• **PROBLEM TO WORK ON**:
Turn the listing below into a Markdown table with the columns "Row" and "Text," starting from the first line of the listing and going through the line with "Action: point(488,166)", both ends included. Number each line in the "Row" column, skip blank lines, and leave the pictures out.

• **MATERIAL FOR THIS TASK**:
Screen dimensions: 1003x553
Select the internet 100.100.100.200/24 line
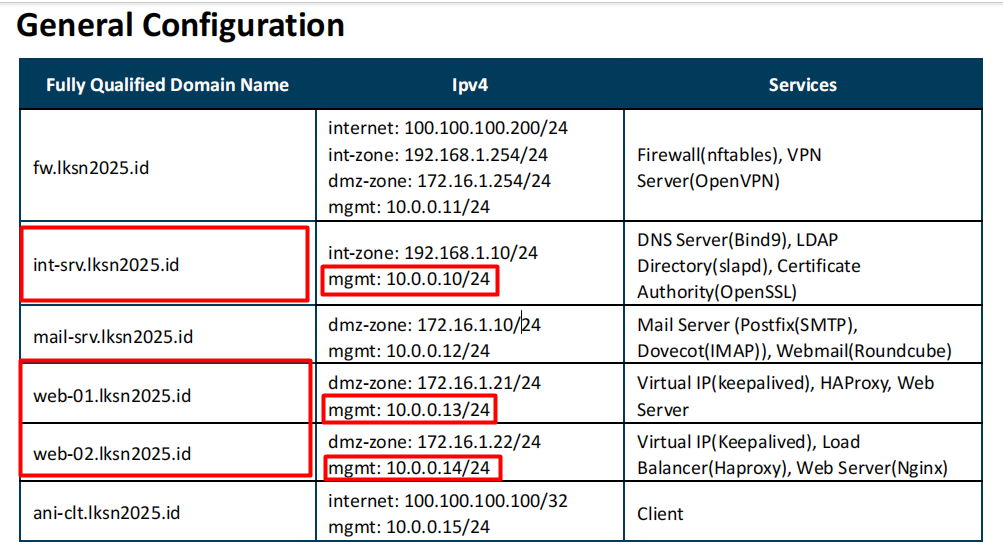(x=448, y=128)
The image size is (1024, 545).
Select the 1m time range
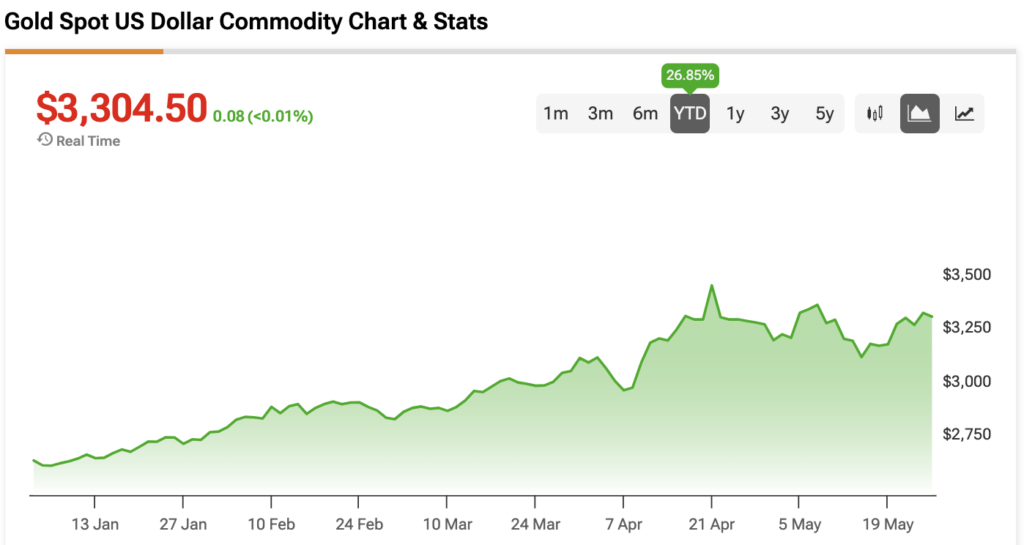coord(556,113)
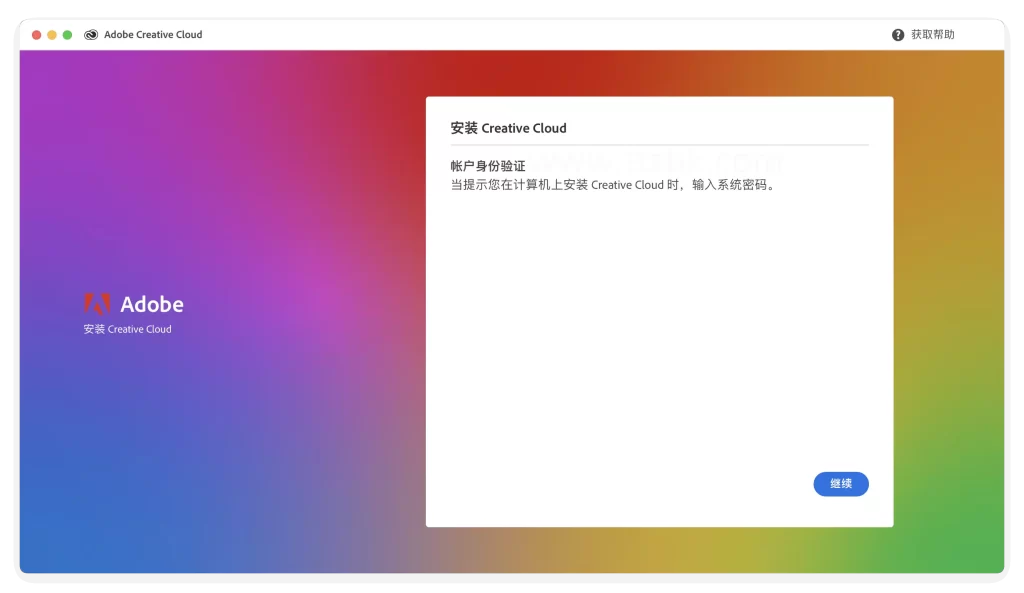This screenshot has height=593, width=1024.
Task: Select the 帐户身份验证 subheading
Action: point(488,166)
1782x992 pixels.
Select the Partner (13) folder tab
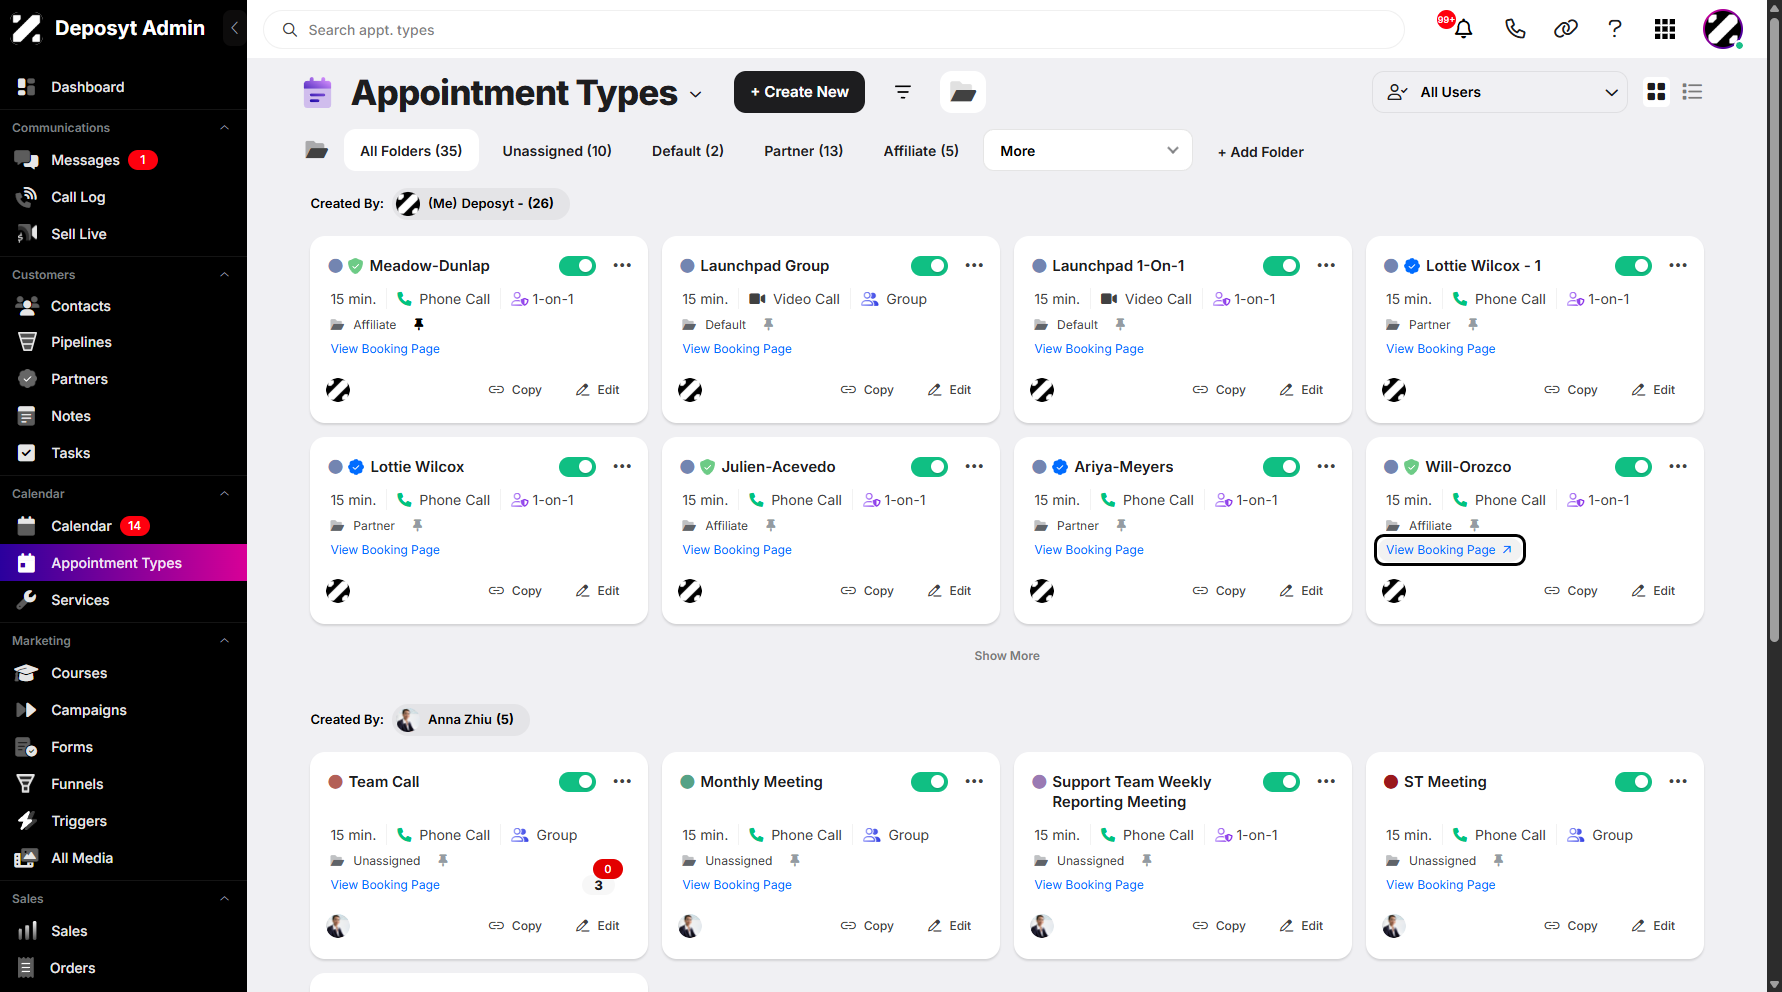pos(803,151)
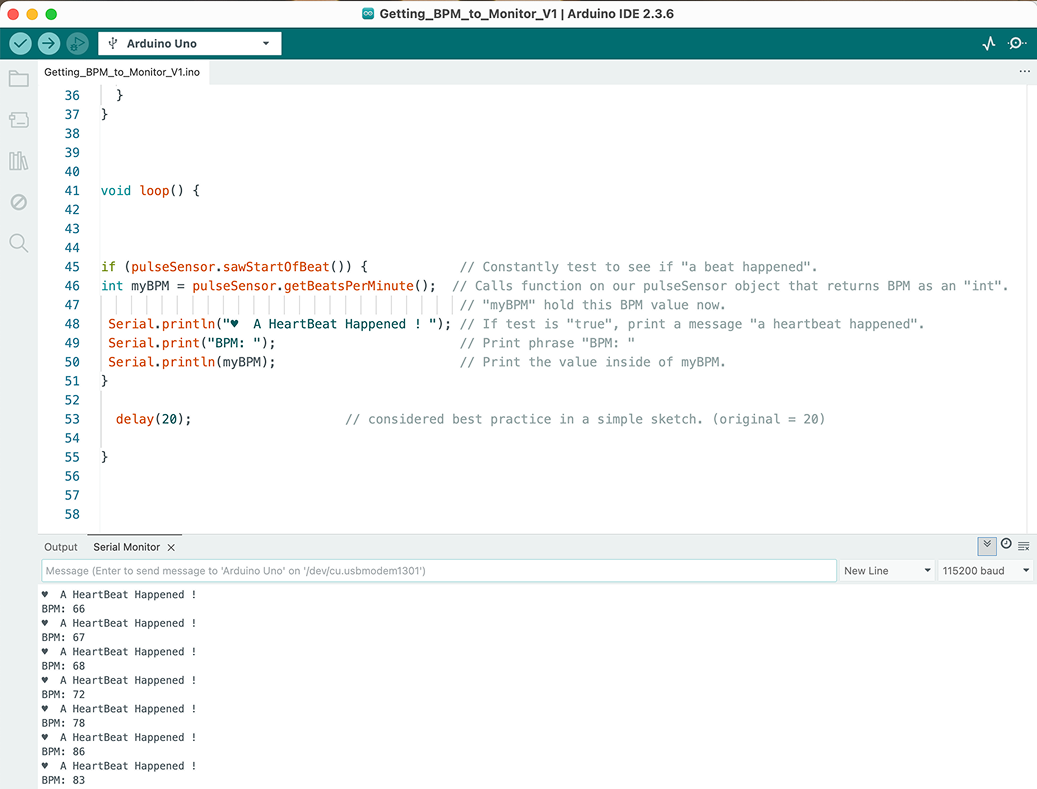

• **RESPONSE TO THIS EXERCISE**:
| Row | Text |
|---|---|
| 1 | Screen dimensions: 1003x553 |
| 2 | Select the internet 100.100.100.200/24 line |
| 3 | (x=448, y=128) |
| 4 | The image size is (1024, 545). |
| 5 | Select the 1m time range |
| 6 | coord(556,113) |
| 7 | This screenshot has height=593, width=1024. |
| 8 | Task: Select the 帐户身份验证 subheading |
| 9 | Action: point(488,166) |